AI agents are here, now comes the hard part for CISOs

AI agents are being deployed inside enterprises today to handle tasks across security operations. This shift creates new opportunities for security teams but also introduces new risks.

Google Cloud’s new report, The ROI of AI 2025, shows that 52% of organizations using generative AI have moved to agentic AI. These agents are more than chatbots. They can make decisions, execute tasks, and interact with other systems under human oversight. For CISOs, this means security includes managing the behavior and outputs of autonomous systems that directly affect business processes.

There are security benefits, but proving ROI is harder

The report found that 49% of executives say generative AI has improved their security posture. Respondents reported benefits such as a 77% improvement in threat identification and a 61% faster time to resolve incidents. Some organizations also saw a 53% drop in security tickets after implementing AI-driven processes.

Anton Chuvakin, Senior Staff Consultant in Google Cloud’s Office of the CISO, told Help Net Security that AI’s most immediate effect is on speed. By automating repetitive tasks, AI shrinks the time between an alert and resolution without sacrificing quality. He explained that CISOs can track this improvement with metrics like Mean Time to Detect (MTTD), Mean Time to Investigate (MTTI), and Mean Time to Respond (MTTR).

“AI-powered systems can automatically enrich alerts with contextual data, build timelines, and correlate events from different sources, providing a complete picture for analysts in seconds instead of hours,” he said.

Chuvakin also pointed to other metrics such as escalation rate, alert-to-analyst ratio, and coverage of previously ignored alerts. These measures help CISOs understand whether AI is freeing up their teams for higher-value activities like proactive threat hunting and detection rule refinement.

These metrics can demonstrate returns, but they require consistent tracking and a focus on quality. Faster response times and reduced breach risk are helpful benchmarks, but they do not capture how AI affects resilience, compliance, or long-term risk reduction.

Governance challenges slow adoption

More than one-third of executives ranked data privacy and security as their top priority when choosing large language model providers. This signals that while interest in AI is high, organizations are cautious about how they deploy it.

Marina Kaganovich, Executive Trust Lead in Google Cloud’s Office of the CISO, said governance is the foundation for safe AI deployment. “It’s a continuous, layered process that requires a deep understanding of the business context, regulatory landscape, technical implementation and operational workflows. In light of the agent’s capacity for taking autonomous action, anticipating potential points of failure and designing mitigants is arguably the hardest part.”
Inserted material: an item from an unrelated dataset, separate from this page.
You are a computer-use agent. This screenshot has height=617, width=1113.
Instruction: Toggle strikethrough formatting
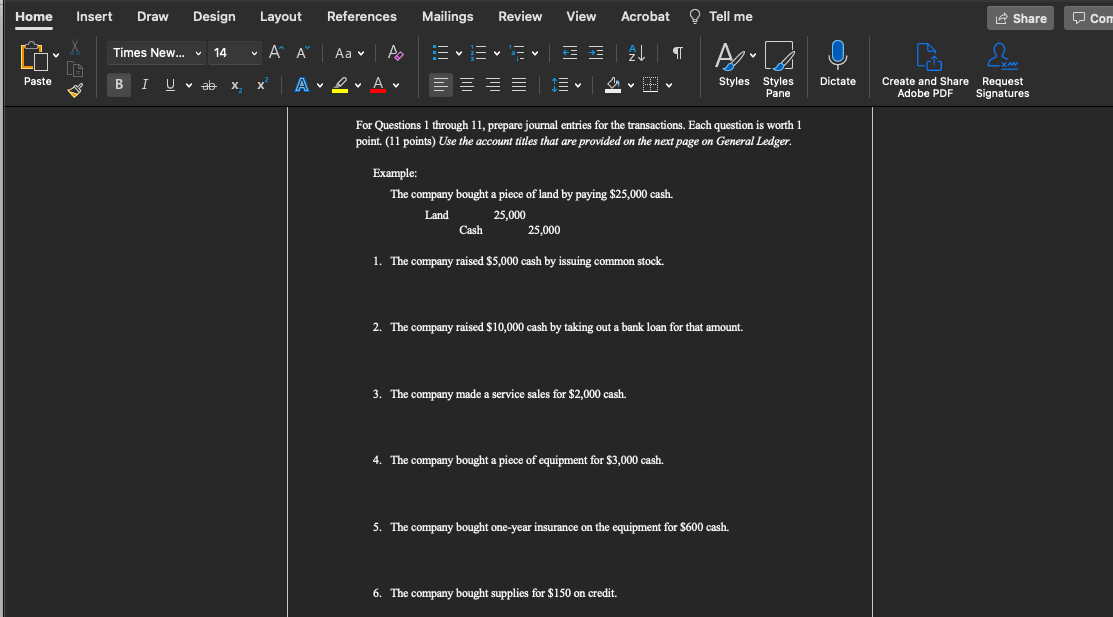pyautogui.click(x=208, y=84)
She noted that this is a continuous, layered process that must take into account the business context, regulatory environment, and technical workflows. “In light of the agent’s capacity for taking autonomous action, anticipating potential points of failure and designing mitigants is arguably the hardest part,” she added.

Kaganovich also stressed the importance of strong cyber hygiene, including encryption, zero trust architecture, IAM controls, and data loss prevention measures. Screening and filtering model prompts and responses can help prevent prompt injection attacks, sensitive data leaks, and harmful content. Logging is another critical step, providing a detailed record of AI agent activities for continuous monitoring and accountability.

“Even the most robust technical and operational controls are insufficient without a security-aware culture,” she said. Gaining hands-on experience with AI agents and educating teams with real-world scenarios can help staff understand the unique risks these systems bring.

Executive sponsorship matters more than technology alone

The research found that 78% of organizations with C-suite sponsorship are already seeing positive ROI from generative AI. By comparison, companies without strong executive backing lag behind on results.

For CISOs, this highlights the need to bring senior leaders into security discussions early. AI-driven initiatives affect every part of the business. Without alignment, security teams may be left reacting to risks instead of shaping strategy. Building a shared roadmap with business, IT, and legal teams helps ensure security is part of the conversation.

Next steps for security leaders

As AI agents take on a bigger role in daily operations, CISOs will need to step up on governance and risk. Here are some actions to consider now:

• Identify high-value security use cases for AI, such as threat detection or automated incident response.
• Build trust with policies and ongoing communication about how AI systems are used and monitored.
• Establish a formal AI rulebook to protect data, intellectual property, and compliance.
• Invest in training so teams understand the opportunities and risks of working with AI.